# Jungle tank



## johnnypy (18 Oct 2008)

I've been keeping and breeding fish for 35 years but have recently got very interested in planted tanks. I really like the jungle approach to aquascaping. This is my 75gal tank.

Comments very welcome

J


----------



## Thomas McMillan (18 Oct 2008)

Nice tank, I'm a big fan of the jungle feel too. Any chance of stats? Lighting/substrte/flora/fauna etc.


----------



## johnnypy (18 Oct 2008)

Tank is 75gal. Lit by 4x30w T8s - currently 1x Grolux, 1xDennerle and 2 Arcadia reflectors. I've also recently put in a moonlight LED which is great for watching my Brochis, upside down catfish and Ancistrus come out to feed.  Filtration is by a Rena external filter, large Fluval internal and a small Fluval powering a CO2 reactor. Substrate is mainly plain old quartz gravel but some of the heavy feeding plants are potted in a Dennerle substrate. 

I mix up my own fertilisers using a the 'daily dosing drops' formula. Make these up from dry ingredients from Aquaessentials - I dose very heavily but still reckon it only costs Â£25-35 per year. 25% water change with rain water every week.

> **PROVIDED MATERIAL**:
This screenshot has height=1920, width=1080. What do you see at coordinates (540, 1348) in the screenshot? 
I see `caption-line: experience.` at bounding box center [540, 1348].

> **TASK BRIEF**: Revise the jungle tank thread from "I've been keeping" through "stats? Lighting/substrte/flora/fauna etc.", changing "planted tanks" to "heavily planted aquariums".

> **SOLUTION TO THIS PROBLEM**:
I've been keeping and breeding fish for 35 years but have recently got very interested in heavily planted aquariums. I really like the jungle approach to aquascaping. This is my 75gal tank.

Comments very welcome

J


----------



## Thomas McMillan (18 Oct 2008)

Nice tank, I'm a big fan of the jungle feel too. Any chance of stats? Lighting/substrte/flora/fauna etc.